Key commander among 11 terrorists killed in Wana IBO

ISPR says those eliminated included commander, two suicide bombers


Our Correspondent January 05, 2023
PHOTO: AFP/FILE

RAWALPINDI:

At least 11 terrorists, including a militant commander and two suicide bombers, were killed in an intelligence-based operation (IBO) in South Waziristan’s Wana, the military’s media affairs wing said on Thursday.

According to a statement issued by the Inter-Services Public Relations (ISPR), security forces “successfully foiled a high-profile terrorist activity” during the operation.

“During intense exchange of fire, 11 terrorists, including terrorist commander Hafizullah alias Tor Hafiz and two suicide bombers, were killed,” the ISPR said.

The statement added that a large quantity of weapons and ammunition was also recovered from the killed terrorists.

“The killed terrorists remained actively involved in terrorist activities against security forces and target killing of police in South Waziristan district,” the ISPR said.

The action came after a country’s top security body in its meeting held earlier this week had reiterated its resolve to have "zero tolerance" for terrorism in the country.

Separately on Thursday, Interior Minister Rana Sanaullah on Thursday said the recent huddle of the National Security Committee (NSC) had resolved that the government would not negotiate with “terrorists or any militant group”.

“The NSC had decided that negotiations, if needed, should be carried out with the Afghan government so that the significance of the Doha agreement, wherein it [Afghanistan] had vowed to not allow its soil to be used against others, could be emphasised,” he added, while addressing a news conference in Islamabad.

He was accompanied by Religious Affairs and Interfaith Harmony Minister Mufti Abdul Shakoor and PML-N leader Hanif Abbasi.

“If that is implemented, then the issue of terrorism in Pakistan and other countries will be solved…  Pakistan will be safe if Afghanistan honours its promise,” Sanaullah continued.

On Wednesday, State Department Spokesperson Ned Price said the US and Pakistan have a shared interest in ensuring that the Taliban act against terrorist groups, including the TTP, and not allow them to use the Afghan soil for their actions,

“Terrorism remains a scourge that has taken so many Pakistani, Afghans, and other innocent lives. The United States and Pakistan do indeed have a shared interest in ensuring that the Taliban live up to the commitments and that terrorist groups like ISIS-K, like the TTP, like al-Qaeda, are no longer able to threaten regional security.”

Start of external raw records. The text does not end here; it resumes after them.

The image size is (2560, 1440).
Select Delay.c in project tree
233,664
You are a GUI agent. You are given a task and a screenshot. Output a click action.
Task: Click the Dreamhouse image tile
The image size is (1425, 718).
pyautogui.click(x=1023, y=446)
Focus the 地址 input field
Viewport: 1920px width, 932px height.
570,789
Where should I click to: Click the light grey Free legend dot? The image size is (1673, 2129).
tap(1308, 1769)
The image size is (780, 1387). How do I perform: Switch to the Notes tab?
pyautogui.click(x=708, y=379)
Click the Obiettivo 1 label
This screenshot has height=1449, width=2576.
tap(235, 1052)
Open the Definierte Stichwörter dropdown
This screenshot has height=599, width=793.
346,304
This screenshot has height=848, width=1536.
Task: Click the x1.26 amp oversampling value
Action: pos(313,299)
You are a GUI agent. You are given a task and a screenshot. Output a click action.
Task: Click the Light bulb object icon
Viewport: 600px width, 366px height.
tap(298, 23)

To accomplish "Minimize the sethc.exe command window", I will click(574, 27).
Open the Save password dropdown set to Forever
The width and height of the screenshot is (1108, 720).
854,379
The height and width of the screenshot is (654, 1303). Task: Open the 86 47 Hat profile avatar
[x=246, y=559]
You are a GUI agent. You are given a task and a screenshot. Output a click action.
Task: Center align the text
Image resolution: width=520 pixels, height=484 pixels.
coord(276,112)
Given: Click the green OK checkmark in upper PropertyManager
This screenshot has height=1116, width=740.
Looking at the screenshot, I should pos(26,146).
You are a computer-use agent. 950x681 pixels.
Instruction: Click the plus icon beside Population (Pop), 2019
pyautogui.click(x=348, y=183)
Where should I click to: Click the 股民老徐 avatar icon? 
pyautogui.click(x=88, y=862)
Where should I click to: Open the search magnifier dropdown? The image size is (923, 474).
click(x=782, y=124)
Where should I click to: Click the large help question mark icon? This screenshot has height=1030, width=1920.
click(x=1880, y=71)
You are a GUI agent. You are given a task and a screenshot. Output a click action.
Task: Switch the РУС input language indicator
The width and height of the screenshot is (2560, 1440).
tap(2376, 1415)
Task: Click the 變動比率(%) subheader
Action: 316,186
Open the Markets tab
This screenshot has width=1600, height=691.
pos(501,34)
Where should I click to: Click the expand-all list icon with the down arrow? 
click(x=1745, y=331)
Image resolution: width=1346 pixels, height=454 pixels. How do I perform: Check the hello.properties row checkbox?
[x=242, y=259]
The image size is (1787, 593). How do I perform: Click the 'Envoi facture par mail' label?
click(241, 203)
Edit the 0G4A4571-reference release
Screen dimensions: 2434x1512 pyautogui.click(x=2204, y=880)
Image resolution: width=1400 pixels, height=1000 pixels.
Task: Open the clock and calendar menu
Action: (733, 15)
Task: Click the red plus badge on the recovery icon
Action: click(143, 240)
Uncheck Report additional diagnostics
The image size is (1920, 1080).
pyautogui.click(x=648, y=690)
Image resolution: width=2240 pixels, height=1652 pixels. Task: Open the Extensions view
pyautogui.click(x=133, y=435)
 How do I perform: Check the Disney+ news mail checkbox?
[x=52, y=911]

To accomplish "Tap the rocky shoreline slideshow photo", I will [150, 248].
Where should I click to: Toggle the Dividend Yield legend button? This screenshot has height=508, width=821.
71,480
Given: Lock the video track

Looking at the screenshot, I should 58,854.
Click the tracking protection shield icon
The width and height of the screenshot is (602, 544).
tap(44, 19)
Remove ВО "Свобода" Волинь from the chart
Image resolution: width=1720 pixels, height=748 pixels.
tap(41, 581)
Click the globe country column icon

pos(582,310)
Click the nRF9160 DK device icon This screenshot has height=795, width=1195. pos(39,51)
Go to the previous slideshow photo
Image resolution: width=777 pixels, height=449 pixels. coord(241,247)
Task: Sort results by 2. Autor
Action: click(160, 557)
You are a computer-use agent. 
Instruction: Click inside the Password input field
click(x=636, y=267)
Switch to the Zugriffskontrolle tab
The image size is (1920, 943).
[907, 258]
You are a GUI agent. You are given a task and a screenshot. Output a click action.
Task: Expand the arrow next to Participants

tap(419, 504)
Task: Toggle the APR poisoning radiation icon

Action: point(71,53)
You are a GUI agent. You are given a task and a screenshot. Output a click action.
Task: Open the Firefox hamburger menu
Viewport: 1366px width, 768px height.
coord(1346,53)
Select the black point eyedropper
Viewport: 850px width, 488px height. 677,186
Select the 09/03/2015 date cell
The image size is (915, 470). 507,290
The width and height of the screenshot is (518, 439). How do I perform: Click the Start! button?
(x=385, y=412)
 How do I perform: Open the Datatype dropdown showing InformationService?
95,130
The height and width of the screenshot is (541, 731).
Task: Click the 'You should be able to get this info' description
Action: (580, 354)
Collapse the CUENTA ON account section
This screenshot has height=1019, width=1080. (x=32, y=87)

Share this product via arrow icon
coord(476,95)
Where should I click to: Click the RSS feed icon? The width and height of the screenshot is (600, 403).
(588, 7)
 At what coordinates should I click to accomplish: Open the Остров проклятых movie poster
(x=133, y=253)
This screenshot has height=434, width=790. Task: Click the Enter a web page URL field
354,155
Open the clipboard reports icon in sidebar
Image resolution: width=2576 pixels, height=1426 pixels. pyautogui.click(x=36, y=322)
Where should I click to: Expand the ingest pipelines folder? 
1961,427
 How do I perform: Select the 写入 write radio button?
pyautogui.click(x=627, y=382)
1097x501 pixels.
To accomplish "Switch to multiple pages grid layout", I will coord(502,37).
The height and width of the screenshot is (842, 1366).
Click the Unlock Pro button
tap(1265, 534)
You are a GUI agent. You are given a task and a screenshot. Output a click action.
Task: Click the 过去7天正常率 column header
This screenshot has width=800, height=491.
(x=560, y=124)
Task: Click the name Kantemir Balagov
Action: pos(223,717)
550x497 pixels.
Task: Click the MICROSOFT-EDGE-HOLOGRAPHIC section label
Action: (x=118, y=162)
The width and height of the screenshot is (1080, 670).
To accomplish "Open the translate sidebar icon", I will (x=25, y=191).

As regards the threats by TTP against the top Pakistani political leadership, Price said the US condemns any threat of violence from any group and certainly a threat of violence like this from a terrorist group like the TTP

“We know that the Pakistani people have suffered tremendously from terrorist attacks. We know that the Taliban has made commitments to curtailing the ability of international terrorists to be able to operate on Afghan soil. We continue to call on the Taliban to uphold those counter-terrorism commitments,” he said.

The US, he said, was committed to working with partners, ” but President (Joe) Biden also has a commitment to act unilaterally if and when necessary as we did just a few months ago with Ayman al-Zawahiri to take out threats that emerge in Afghanistan that potentially present a threat to the United States, to our allies, and to our interests.”

During the news conference, the interior minister was asked about the threat issued by the terrorist outfit to the PPP and PML-N for “openly declaring war against the TTP to appease America”.

The TTP statement mentioned the names of PPP Chairman Bilawal Bhutto-Zardari and Prime Minister Shehbaz Sharif as well as their respective parties.

It also warned religious parties against “activities against us”.

The minister was asked about the Afghan government’s claim that a network of Islamic State militants involved in the attack on Pakistan’s embassy in Kabul had been killed in an operation.

Sanaullah replied that Pakistan had received information about this development.

However, he added that until the report was verified by his ministry, it would be treated as “mere information”.